### Task to complete
Arrange the lines from the line containing "You are a GUI" up to and including the line containing "Action: pos(271,172)" as a Markdown table with the columns Row and Line. Number each row, skip blank lines, and omit the pictures.

Lines of data:

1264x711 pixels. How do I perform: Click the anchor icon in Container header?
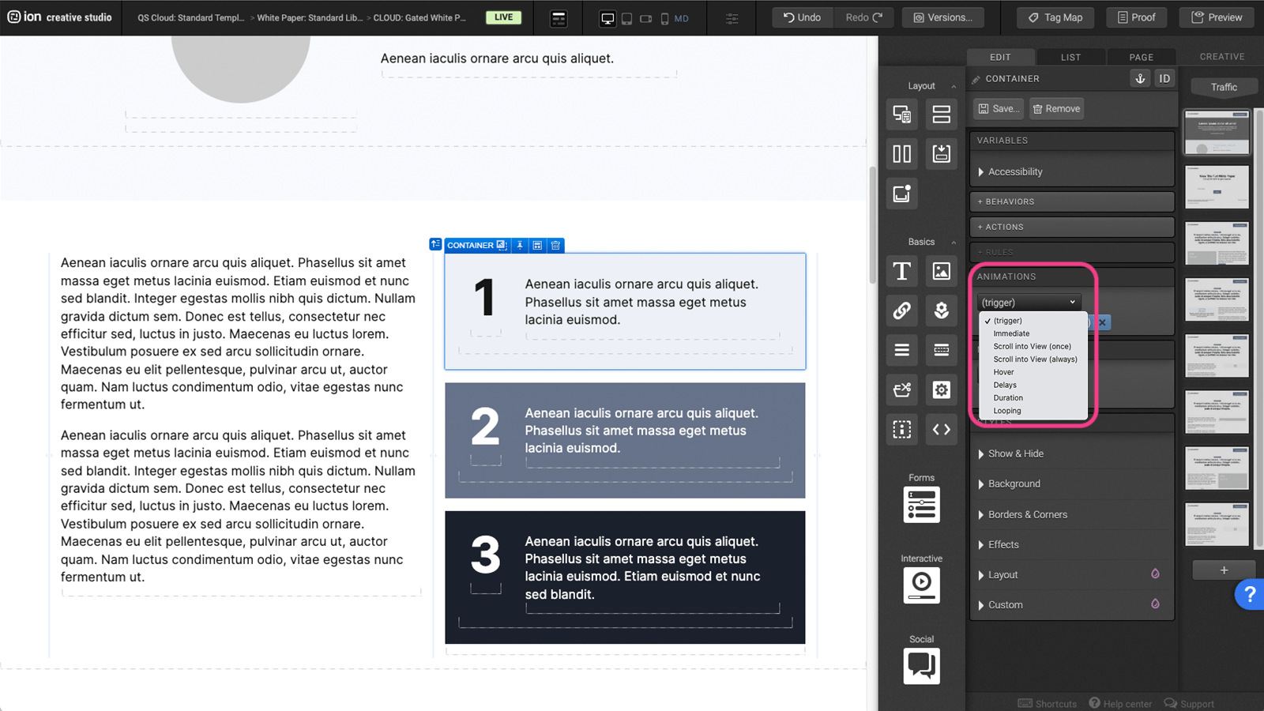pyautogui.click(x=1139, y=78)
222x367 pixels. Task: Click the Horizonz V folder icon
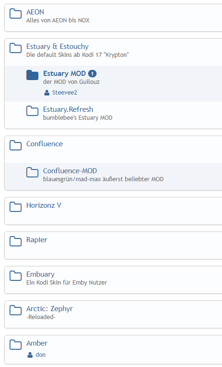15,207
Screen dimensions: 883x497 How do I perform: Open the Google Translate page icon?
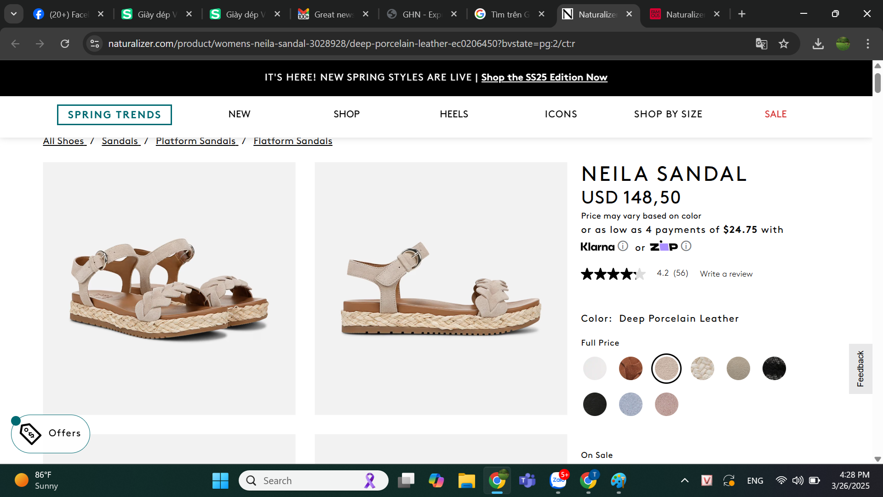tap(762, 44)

--

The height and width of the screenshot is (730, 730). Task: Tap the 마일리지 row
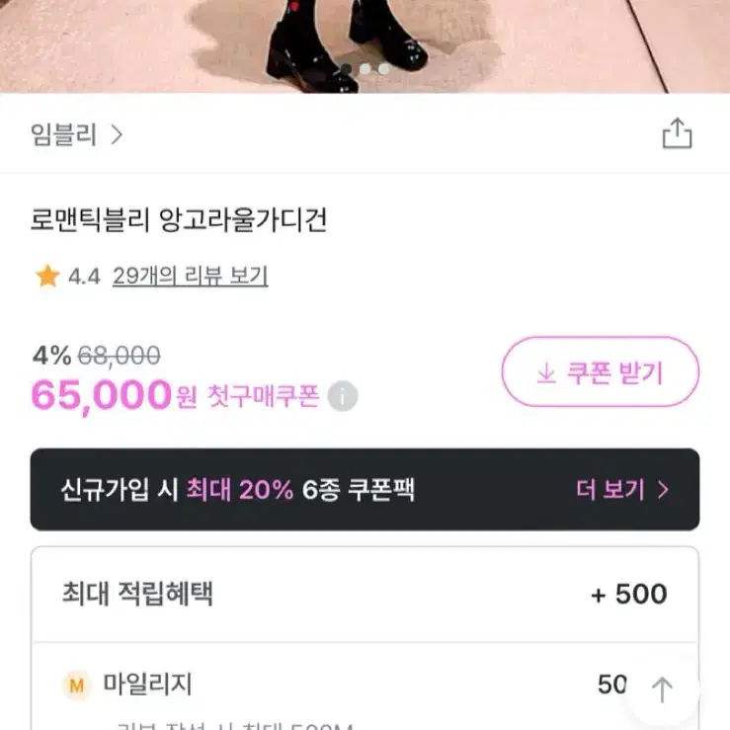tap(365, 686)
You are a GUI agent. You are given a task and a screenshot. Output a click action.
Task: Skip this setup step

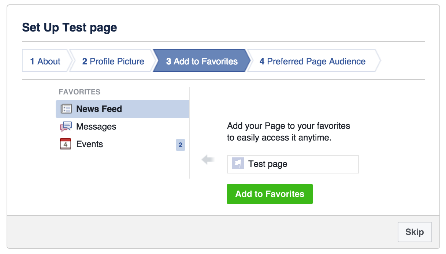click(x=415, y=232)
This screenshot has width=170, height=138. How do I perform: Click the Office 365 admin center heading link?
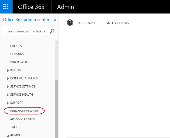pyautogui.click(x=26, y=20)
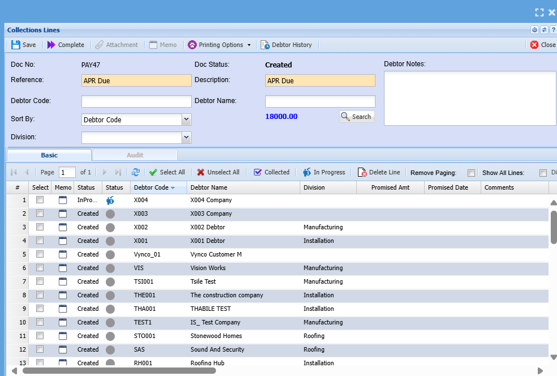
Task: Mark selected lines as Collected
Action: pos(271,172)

### Solution for this exercise
| Row | Line |
|---|---|
| 1 | You are a GUI agent. You are given a task and a screenshot. Output a click action. |
| 2 | Task: Skip this setup step |
| 3 | click(x=415, y=232) |
| 4 | This screenshot has width=170, height=138. How do I perform: Click the Office 365 admin center heading link? |
| 5 | pyautogui.click(x=26, y=20) |
| 6 | Task: Mark selected lines as Collected |
| 7 | Action: pos(271,172) |